**Task instructions**
A. In the passage about language troubles on the voyage, how many different languages does the writer say they have met since leaving the Menai Straits?
B. Write the next part of the passage about language troubles on the voyage, starting after its final sentence.

**Passage provided**
A little while ago we bought, from the local supermarket here, a pack of bacon.  It was unsliced but obviously bacon and when we sliced and cooked it, found it to be utterly delicious.  The next pack we bought appeared in every way to be identical but turned out to be desperately salty – almost inedible.  And you must trust me when I say that food has to be pretty bad before I am moved to reject it.  The difficulty stemmed from being unable to read any Greek and therefore we were unaware of the salt content which I assume is there for all to see on the packaging, did we but know it.

Mulling this over, led me to reflect on the various communication and language problems we have had since setting out on our trip.  We have encountered no less than ten different languages since leaving the Menai Straits in July 2009; as well as English and Welsh, there has been Spanish, Portuguese, Catalan, Majorcan, Italian, French and Greek not to mention a curious hybrid language used by the Gibraltarians.  In many places of course, particularly tourist destinations, the local people speak some English.  But we cannot always rely on this, nor should we.  It seems, at the very least, discourteous to make no effort to speak the local language if staying for any more than a very short visit. 

Now, neither of us would profess to be linguists but we do have some knowledge between us of French, German, and Turkish plus I studied Latin at school many moons ago and Duncan still remembers a few words of Dutch; this has helped to an extent.  I discovered for instance that the tiny man who ran the café/bar/shop at Nazarre in Portugal spoke no English but did speak French and was delighted when he found we could communicate, pointing out his most delicious cheeses, and producing fresh orange juice from the store room when I had searched in vain along the shelves.  In Calafat we found that the Capitane spoke fluent German enabling us to book in, learn how to use the showers and the location of the nearest shop.  However, the poor man was obviously lonely and thrilled to have found someone to chat to, so we moved on from such mundane subjects to conversation regarding the small number of English visitors that had come to the marina that season, the state of the tourist industry in Spain, the Spanish economy in general and finally the global recession.  By this time D & I were struggling as it had become evident that this gentleman’s knowledge of German was a great deal better than ours – which in any case had never been brilliant and now 16 years since leaving Dusseldorf, was more than a little rusty.  We eventually extracted ourselves with difficulty and went and hid for the rest of the evening aboard “Rampage” to avoid further embarrassment.

**Dataset section**
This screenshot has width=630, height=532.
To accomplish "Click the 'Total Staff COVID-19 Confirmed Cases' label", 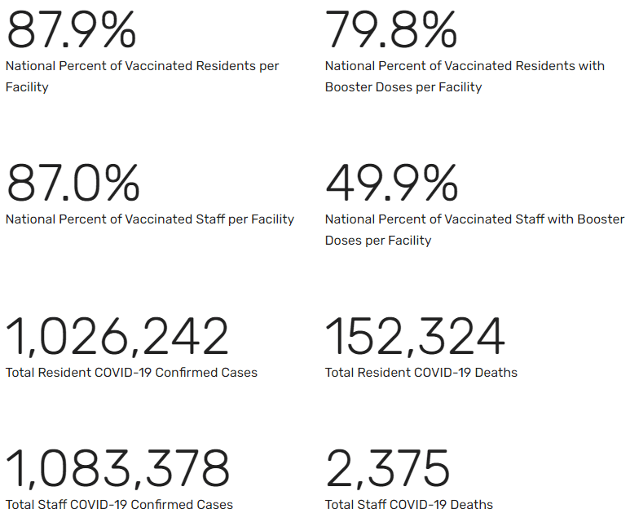I will pos(119,504).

**Response list**
A. Ten.

B.
Now before we left the UK, knowing that we were going to be spending some time in Spain, my nephew Nick leant me a set of teach-yourself-Spanish cds.  I initially started to work on these, playing them in the car en route to and from work and discovering the crucial importance of where you place the stress on a word and that using the wrong verb “to be” (the Spanish have two) can completely change the sense of whatever you are attempting to say.  However, when I finished working, we were ferociously busy packing and cleaning up the house, preparing Rampage, selling cars, saying goodbye to friends and family and somehow the attempt to learn some Spanish stalled. 

Later when we were sailing in the Spanish Rias, I resurrected the tuition course, now faithfully copied to my ipod.  Passage-making, frankly, can be rather dull, particularly if there is no wind and you have to motor, so, finding myself on watch with not a lot to do, I tried again.  However, learning a language naturally involves speaking aloud and although at first my incomprehensible outbursts amused, they gradually started to irritate Duncan (and probably David, our companion at the time, ‘though he was far too polite to say,) and so I became less inclined to make the effort.  On a 40ft boat there is nowhere much to go to get away from your fellow travellers.

Once we reached Barcelona, we did attend classes but learning Castilian Spanish was made more complicated by the fact that the locals in the market all spoke Catalan, and – more importantly all the fruit and vegetables were labelled in Catalan.  We got by but were never particularly proficient.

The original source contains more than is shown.